■ TASK TO COMPLETE: The word to find is "agent". Copy each line of the material that contains it.

Content starts

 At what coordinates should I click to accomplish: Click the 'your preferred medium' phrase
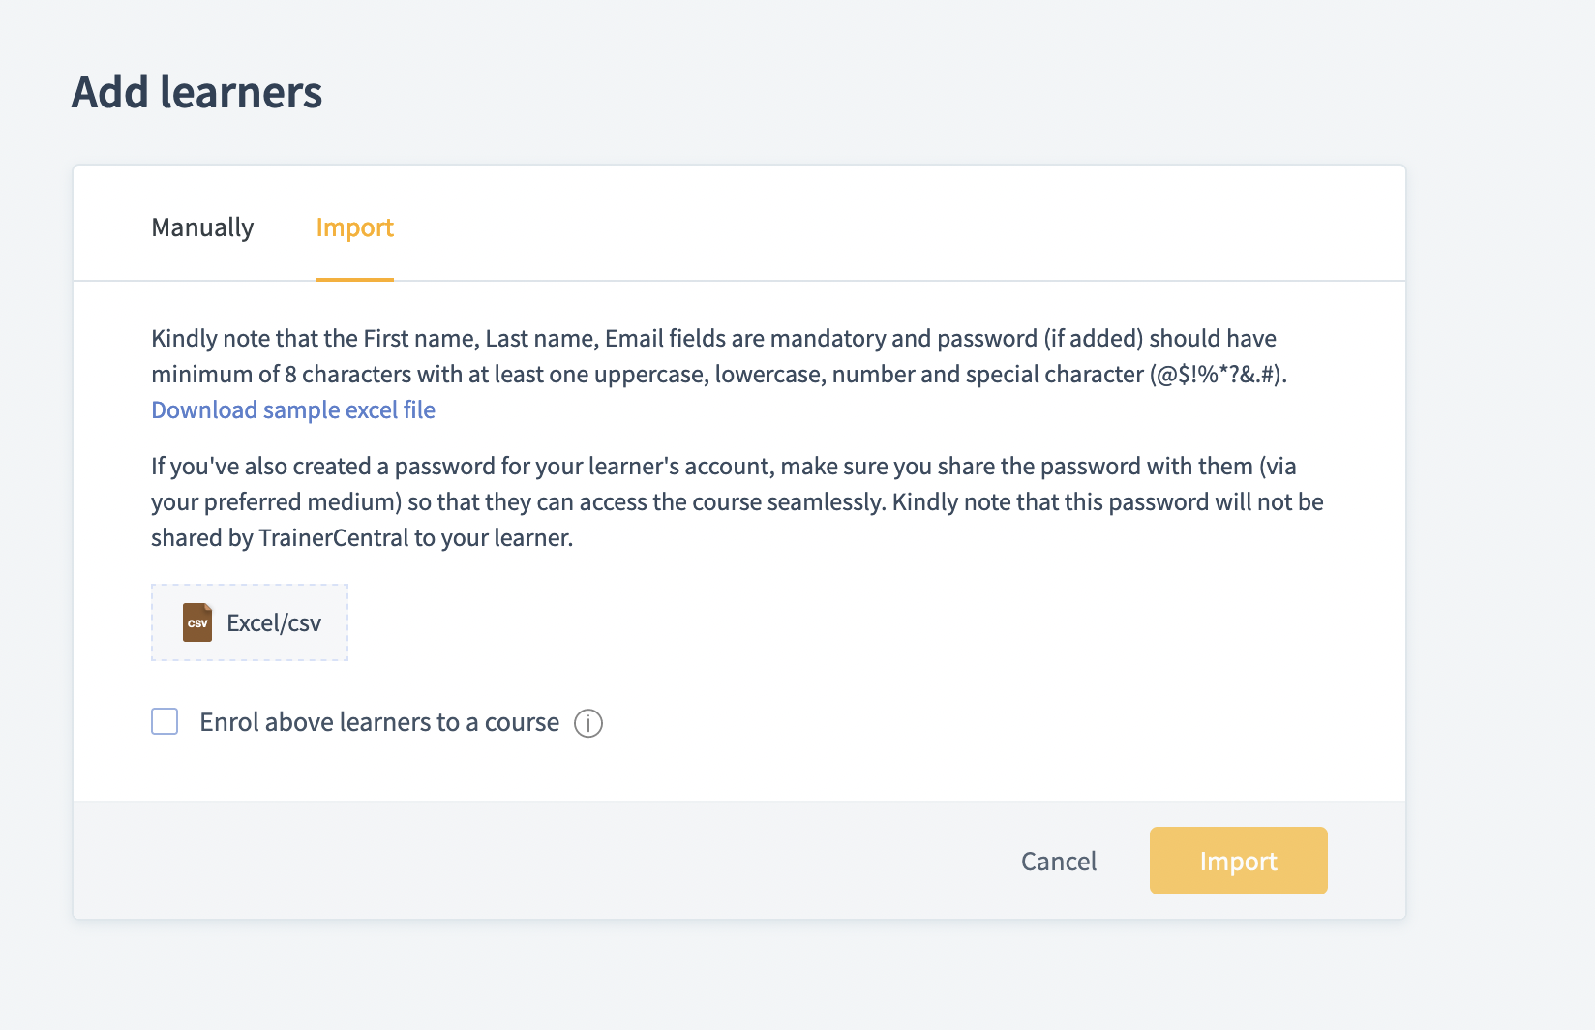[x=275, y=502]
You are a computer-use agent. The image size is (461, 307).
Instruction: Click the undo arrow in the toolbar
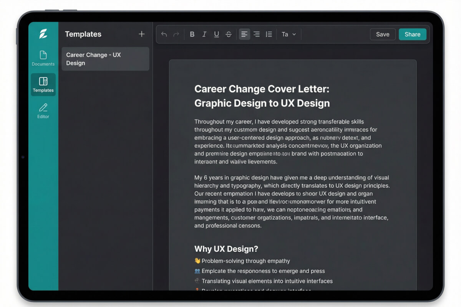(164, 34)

Content ends
Content starts

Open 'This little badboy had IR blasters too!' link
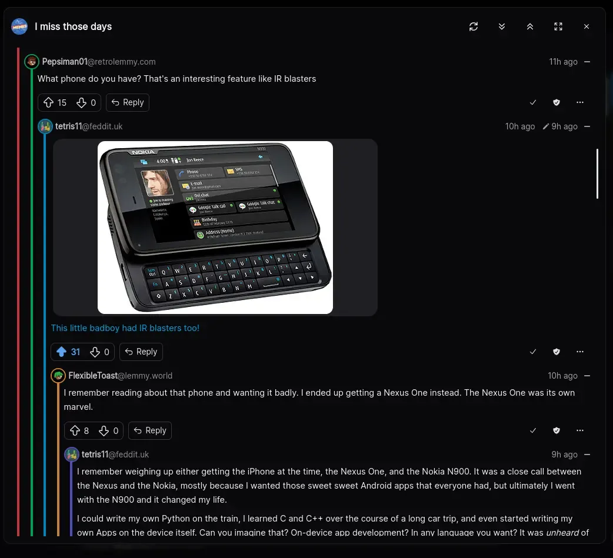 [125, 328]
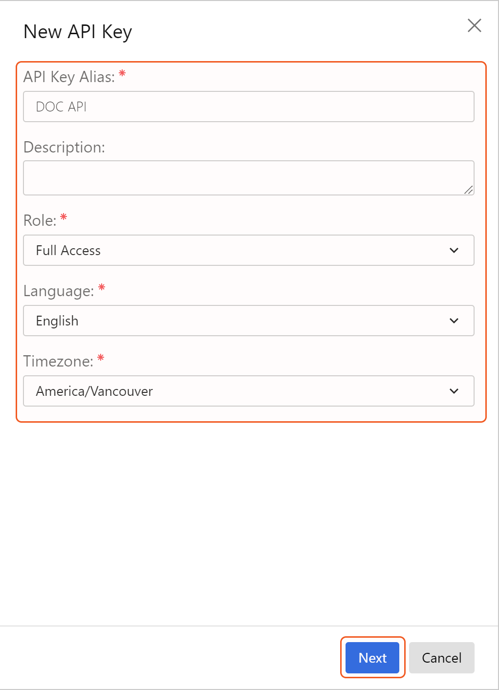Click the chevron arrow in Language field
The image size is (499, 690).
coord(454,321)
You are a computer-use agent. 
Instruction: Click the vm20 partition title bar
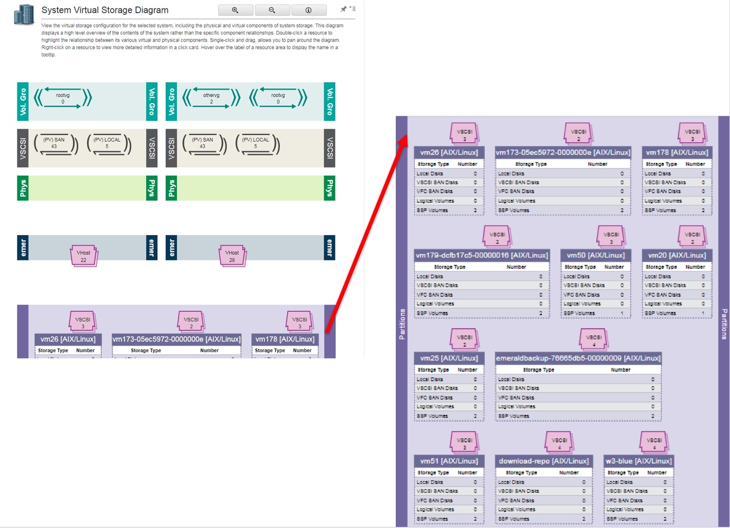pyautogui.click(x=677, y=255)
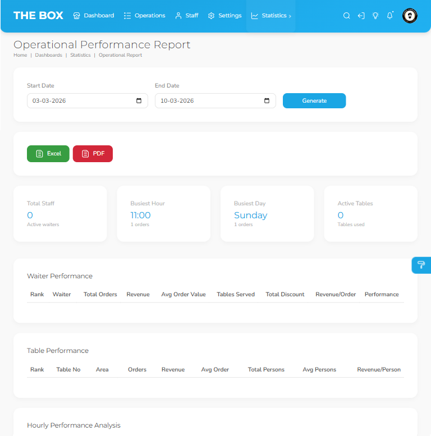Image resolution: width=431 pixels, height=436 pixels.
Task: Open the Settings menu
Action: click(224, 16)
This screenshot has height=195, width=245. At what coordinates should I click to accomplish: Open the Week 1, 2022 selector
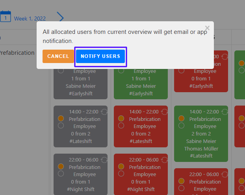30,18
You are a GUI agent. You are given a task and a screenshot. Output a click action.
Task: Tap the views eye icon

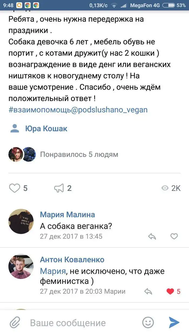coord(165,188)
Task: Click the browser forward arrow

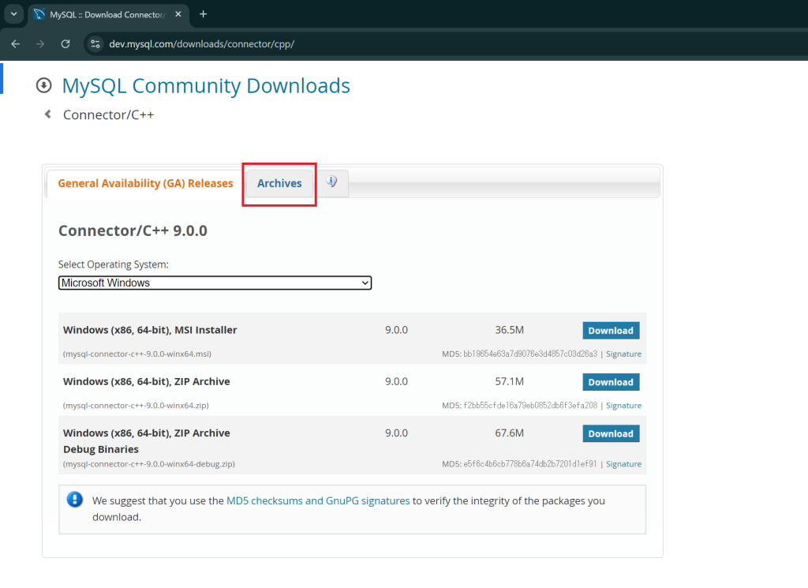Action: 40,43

Content ends

■ YOUR SOLUTION:
You are a computer-use agent. The image size is (461, 307).
You are a computer-use agent. 
You are a GUI agent. You are given a task and a screenshot. Output a click action.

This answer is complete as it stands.